(Data in this exercise begins)

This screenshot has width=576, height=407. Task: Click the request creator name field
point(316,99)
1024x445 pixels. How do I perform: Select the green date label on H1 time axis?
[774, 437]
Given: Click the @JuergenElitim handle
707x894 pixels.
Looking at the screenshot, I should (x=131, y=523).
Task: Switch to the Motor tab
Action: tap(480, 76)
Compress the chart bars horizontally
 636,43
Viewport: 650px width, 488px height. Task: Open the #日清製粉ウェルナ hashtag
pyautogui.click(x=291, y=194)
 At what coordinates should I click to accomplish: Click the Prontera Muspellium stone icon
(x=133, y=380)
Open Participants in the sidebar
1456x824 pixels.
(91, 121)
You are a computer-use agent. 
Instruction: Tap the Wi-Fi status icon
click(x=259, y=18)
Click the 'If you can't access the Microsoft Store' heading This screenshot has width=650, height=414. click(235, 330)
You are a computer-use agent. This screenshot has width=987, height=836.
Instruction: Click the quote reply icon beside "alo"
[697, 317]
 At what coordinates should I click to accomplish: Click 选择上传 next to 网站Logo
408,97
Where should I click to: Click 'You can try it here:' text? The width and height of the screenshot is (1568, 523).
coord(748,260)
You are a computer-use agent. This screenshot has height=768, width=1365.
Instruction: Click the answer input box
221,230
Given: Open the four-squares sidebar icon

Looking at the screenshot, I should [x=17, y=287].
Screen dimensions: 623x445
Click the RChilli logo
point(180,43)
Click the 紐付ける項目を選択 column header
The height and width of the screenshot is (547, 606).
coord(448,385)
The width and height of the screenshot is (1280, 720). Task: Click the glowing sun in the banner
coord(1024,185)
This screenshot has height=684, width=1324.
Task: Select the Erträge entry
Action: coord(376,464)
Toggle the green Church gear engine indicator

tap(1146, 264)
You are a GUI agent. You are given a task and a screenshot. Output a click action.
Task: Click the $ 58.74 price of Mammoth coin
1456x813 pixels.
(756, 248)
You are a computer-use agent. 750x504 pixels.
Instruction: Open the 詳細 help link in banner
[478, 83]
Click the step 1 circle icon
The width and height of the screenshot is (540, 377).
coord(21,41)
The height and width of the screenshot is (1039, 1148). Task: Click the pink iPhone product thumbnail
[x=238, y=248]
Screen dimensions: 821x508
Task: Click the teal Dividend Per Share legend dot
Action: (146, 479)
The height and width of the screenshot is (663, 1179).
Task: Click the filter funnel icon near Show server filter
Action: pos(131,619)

(Data in this exercise ends)

» **What to work on**: Starting with the line that contains "Instruction: Click the answer input box", restate every line through the end of the records above, exactly and with no other lines.

» **Answer area**:
Instruction: Click the answer input box
221,230
Given: Open the four-squares sidebar icon

Looking at the screenshot, I should [x=17, y=287].
Screen dimensions: 623x445
Click the RChilli logo
point(180,43)
Click the 紐付ける項目を選択 column header
The height and width of the screenshot is (547, 606).
coord(448,385)
The width and height of the screenshot is (1280, 720). Task: Click the glowing sun in the banner
coord(1024,185)
This screenshot has height=684, width=1324.
Task: Select the Erträge entry
Action: coord(376,464)
Toggle the green Church gear engine indicator

tap(1146, 264)
You are a GUI agent. You are given a task and a screenshot. Output a click action.
Task: Click the $ 58.74 price of Mammoth coin
1456x813 pixels.
(756, 248)
You are a computer-use agent. 750x504 pixels.
Instruction: Open the 詳細 help link in banner
[478, 83]
Click the step 1 circle icon
The width and height of the screenshot is (540, 377).
coord(21,41)
The height and width of the screenshot is (1039, 1148). Task: Click the pink iPhone product thumbnail
[x=238, y=248]
Screen dimensions: 821x508
Task: Click the teal Dividend Per Share legend dot
Action: (146, 479)
The height and width of the screenshot is (663, 1179).
Task: Click the filter funnel icon near Show server filter
Action: pos(131,619)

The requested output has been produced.